The AI security tooling ecosystem has exploded in the last 18 months, and an equally significant consolidation wave is underway. On the open-source side, NVIDIA NeMo Guardrails offers programmable topic control, PII detection, and RAG grounding. Meta’s PurpleLlama suite includes Llama Guard 4 (now multimodal), Prompt Guard 2, and CyberSecEval 4, the most comprehensive open-source defence toolkit available. LLM Guard provides 35 MIT-licensed scanners deployable as a single API call. Guardrails AI has built the largest community-driven validator library and launched the Guardrails Index in February 2025, benchmarking 24 guardrail implementations across six categories.

For teams approaching this crowded tooling landscape, the right selection hinges on aligning core security requirements with product capabilities. Cost, latency overhead, integration depth, and regulatory fit are primary axes to consider. Lightweight scanners like LLM Guard can be rapidly integrated as a first line of defence with minimal latency impact and no commercial licensing barriers, making them ideal for rapid pilots. More complex solutions, such as NeMo Guardrails or PurpleLlama, can be customised to fit enterprise-grade needs, but require greater effort to tailor policy controls and manage updates. Where deep RAG integration or sophisticated prompt validation is needed, these modular frameworks may offer the flexibility to align with complex use cases. Comparing tools through the lens of ongoing support, extensibility, and compatibility with your existing API stack turns the catalogue into a practical procurement shortlist rather than a list of features.

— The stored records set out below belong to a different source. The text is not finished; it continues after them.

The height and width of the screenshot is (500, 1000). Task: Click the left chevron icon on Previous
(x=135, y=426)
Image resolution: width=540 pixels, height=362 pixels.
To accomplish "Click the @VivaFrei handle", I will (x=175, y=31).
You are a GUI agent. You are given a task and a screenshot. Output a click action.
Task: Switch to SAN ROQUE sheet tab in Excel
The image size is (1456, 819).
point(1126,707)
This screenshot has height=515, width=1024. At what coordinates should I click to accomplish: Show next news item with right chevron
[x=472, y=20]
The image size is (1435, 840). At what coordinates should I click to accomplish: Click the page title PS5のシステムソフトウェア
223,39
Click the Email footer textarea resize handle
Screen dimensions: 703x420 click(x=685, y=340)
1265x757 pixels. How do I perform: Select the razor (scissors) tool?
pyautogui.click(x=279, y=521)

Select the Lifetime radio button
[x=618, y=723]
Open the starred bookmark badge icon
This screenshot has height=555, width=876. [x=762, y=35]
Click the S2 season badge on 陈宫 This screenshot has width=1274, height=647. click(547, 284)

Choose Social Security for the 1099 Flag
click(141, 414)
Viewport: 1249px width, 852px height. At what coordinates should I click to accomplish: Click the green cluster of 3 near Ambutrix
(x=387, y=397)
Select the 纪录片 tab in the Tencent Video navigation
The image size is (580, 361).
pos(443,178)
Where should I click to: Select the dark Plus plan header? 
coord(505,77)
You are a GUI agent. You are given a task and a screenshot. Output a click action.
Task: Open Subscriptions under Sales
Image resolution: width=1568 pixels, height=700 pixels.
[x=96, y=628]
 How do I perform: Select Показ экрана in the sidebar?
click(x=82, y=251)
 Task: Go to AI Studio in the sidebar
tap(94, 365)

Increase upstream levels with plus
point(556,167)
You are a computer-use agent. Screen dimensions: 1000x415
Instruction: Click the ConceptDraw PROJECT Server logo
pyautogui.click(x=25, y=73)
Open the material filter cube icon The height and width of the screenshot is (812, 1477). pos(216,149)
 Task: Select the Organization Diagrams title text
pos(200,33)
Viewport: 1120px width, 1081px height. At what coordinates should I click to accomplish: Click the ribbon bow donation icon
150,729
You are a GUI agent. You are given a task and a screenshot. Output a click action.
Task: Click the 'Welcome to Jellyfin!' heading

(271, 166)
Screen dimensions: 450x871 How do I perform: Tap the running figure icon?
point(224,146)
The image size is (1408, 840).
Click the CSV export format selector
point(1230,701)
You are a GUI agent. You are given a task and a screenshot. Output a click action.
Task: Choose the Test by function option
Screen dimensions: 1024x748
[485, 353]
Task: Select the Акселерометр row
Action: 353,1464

On the enterprise side, Protect AI’s ModelScan provides the industry’s first dedicated ML model scanner, like npm audit for machine learning artefacts. HiddenLayer was selected for the US Missile Defence Agency’s SHIELD contract in December 2025, providing airgapped AI security for classified environments, a signal of how seriously defence agencies take AI supply chain threats. Prompt Security introduced the first GenAI authorisation framework in March 2025, essentially IAM for AI features and content. Arthur Shield monitored over one billion tokens across 2025 production deployments.

All three major cloud providers now offer built-in AI security as a first-class feature: AWS Bedrock Guardrails (blocking 88% of harmful content with 99% accuracy), Azure AI Content Safety with Prompt Shields, and Google Vertex AI’s Gemini-powered jailbreak detection. AI security has moved from an afterthought to a platform differentiator.

But the most telling signal of the market’s maturity is the M&A activity. In the last year alone, Lakera Guard was acquired by Check Point, Robust Intelligence by Cisco, CalypsoAI by F5 Networks, and Protect AI’s Guardian product by Palo Alto Networks. The pattern is unmistakable: traditional cybersecurity giants are absorbing AI-specific security startups. AI defence capabilities are being embedded into the security stacks that enterprises already operate. For practitioners, this means AI security skills are not a niche specialisation; they’re becoming a core requirement.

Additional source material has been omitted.